A volta de Vilela

A CABEÇA marca o arrebatador retorno de Luiz Vilela ao conto
Luiz Vilela, autor de “A feijoada e outros contos”
01/08/2002

Habitante de um território único em nossa ficção, o mineiro Luiz Vilela (1942) é dono de um estilo cristalino como a água de um rio de montanha. Não se encontram impurezas poluindo os contos que compõem este recém-lançado A cabeça (Cosac & Naify), reunião de textos escritos pacientemente nos últimos 20 anos. Não há uma vírgula sobrando, todas as frases funcionam como um relógio, criando uma música suave, a das engrenagens precisas, que só pode ser obtida por quem possui um raro senso de medida.

Estas qualidades de seus textos diferenciam-no de quase tudo que se faz hoje na ficção brasileira, entregue ao excesso, ao desbragado e ao supérfluo lingüístico. Herdeiro de uma modernidade discreta, sem invencionices vanguardeiras, Vilela também foge de outro defeito muito comum em nossa tradição, principalmente entre os cultores das frases perfeitas: a aridez. Seus contos são enxutos, precisos e descarnados, mas trazem o calor de coisa viva, pois foram escritos honestamente sobre seres humanos.

Se estas são as principais características de sua linguagem, há uma economia de meios também na estrutura. Suas histórias não se rendem a preâmbulos narrativos, a descrições minuciosas de ambientes, a monótonas divagações psicológicas e nem a recuperações de fatos do passado. Vilela centra o relato em um momento de tensão, em que personagens conversam ou discutem, revelando ao leitor apenas pedaços dos dramas. Os fatos principais não são tratados diretamente, mas transferidos para as entrelinhas. A sua técnica é a do iceberg, teoria narrativa praticada por Ernest Hemingway, um dos mestres de Vilela, segundo a qual o texto deve revelar apenas a menor parte da história, a sua ponta, ficando toda a base encoberta pelas águas. Assim, seus contos são fragmentos de uma tensão maior, que fica apenas sugerida, definindo sua obsessão pelas narrativas abertas, que não terminam na última frase.

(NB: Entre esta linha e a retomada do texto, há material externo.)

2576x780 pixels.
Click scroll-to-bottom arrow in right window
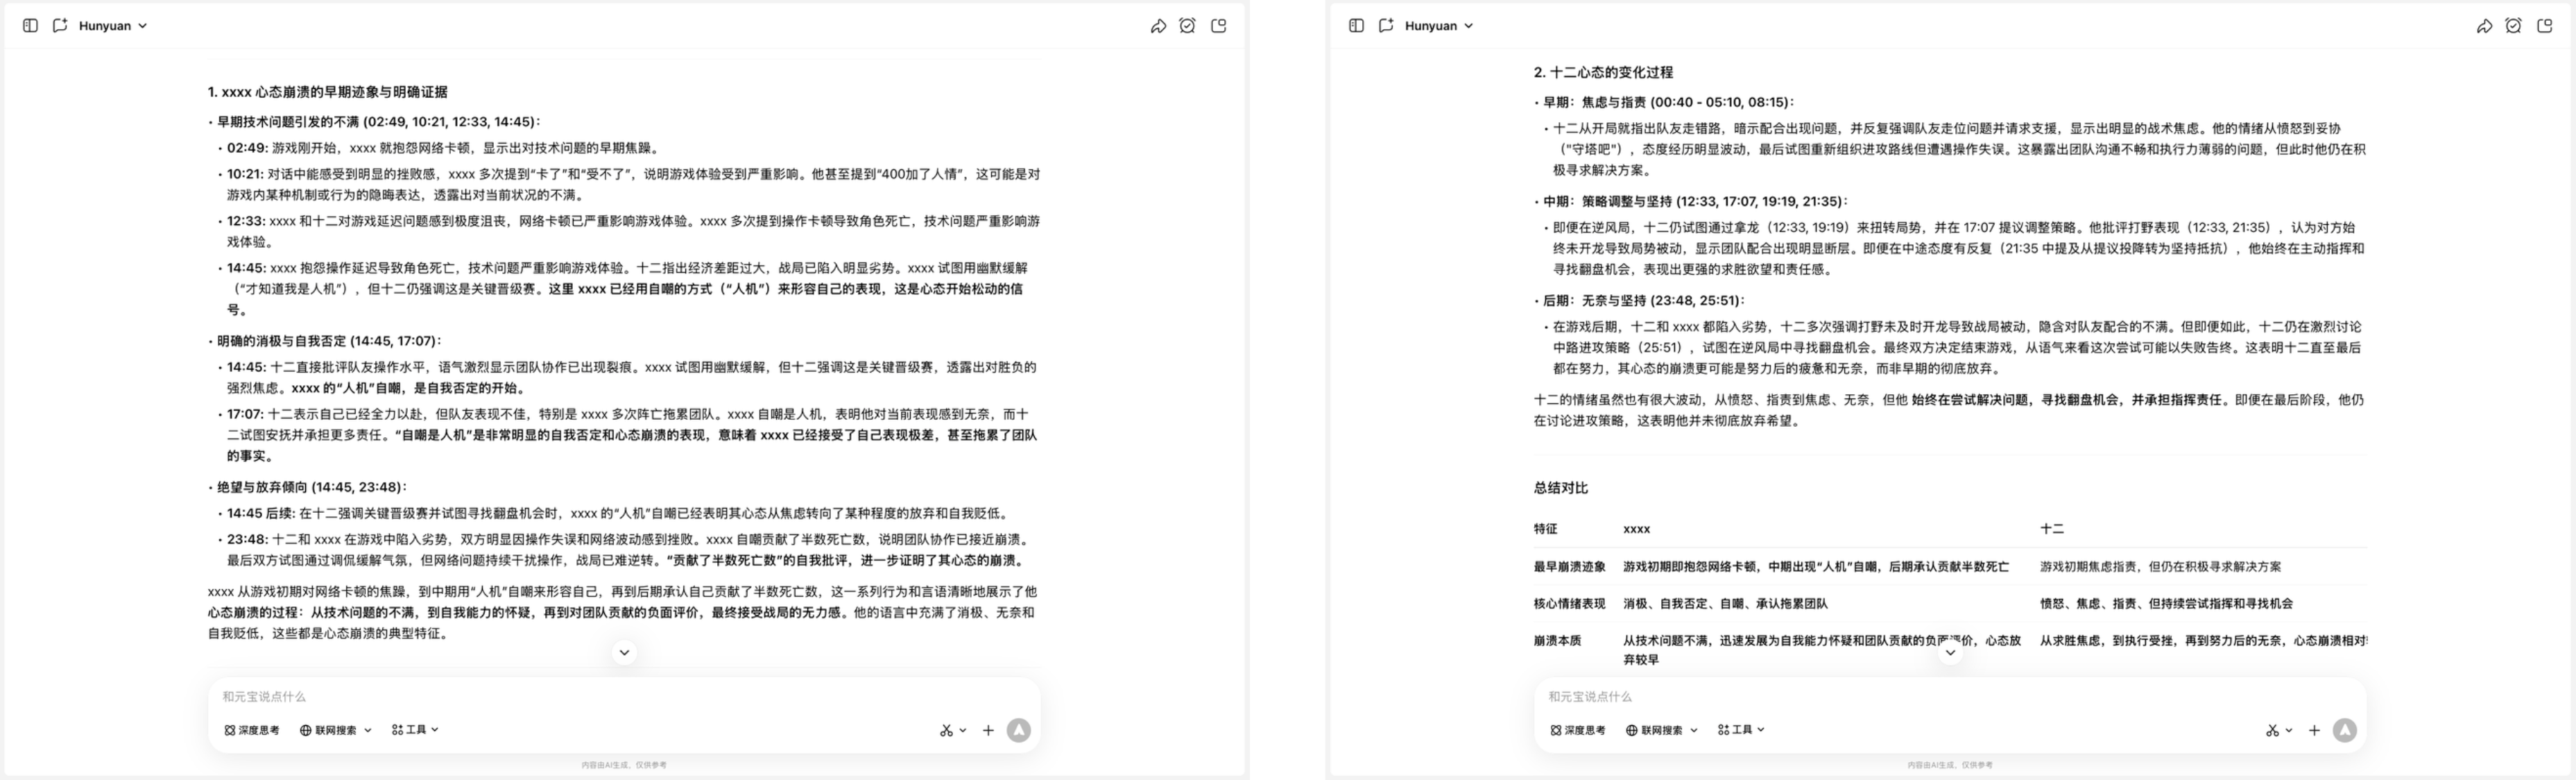point(1950,652)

A presença do diálogo, uma de suas marcas, chega a este livro ao seu mais elevado grau. Mas o diálogo não é apenas uma opção técnica e sim decorrência de uma maneira de ver o mundo e de fazer literatura. Ou seja, o diálogo não é fruto de um programa literário, que o escritor busca racionalmente. Ele é a maneira mais natural de apresentar histórias com o máximo de ausência da voz do narrador. Jorge Luis Borges dizia, no prefácio de Elogio da sombra, que um de seus segredos era “narrar os fatos como se não os entendesse totalmente”. É isso que ocorre também com o narrador de Vilela, que assume uma posição externa. Se há semelhança entre as duas posições, as intenções são bem diferentes. Borges quer criar um clima de mistério, Vilela busca antes interferir o menos possível no sistema interpretativo, deixando o leitor se relacionar diretamente com os personagens.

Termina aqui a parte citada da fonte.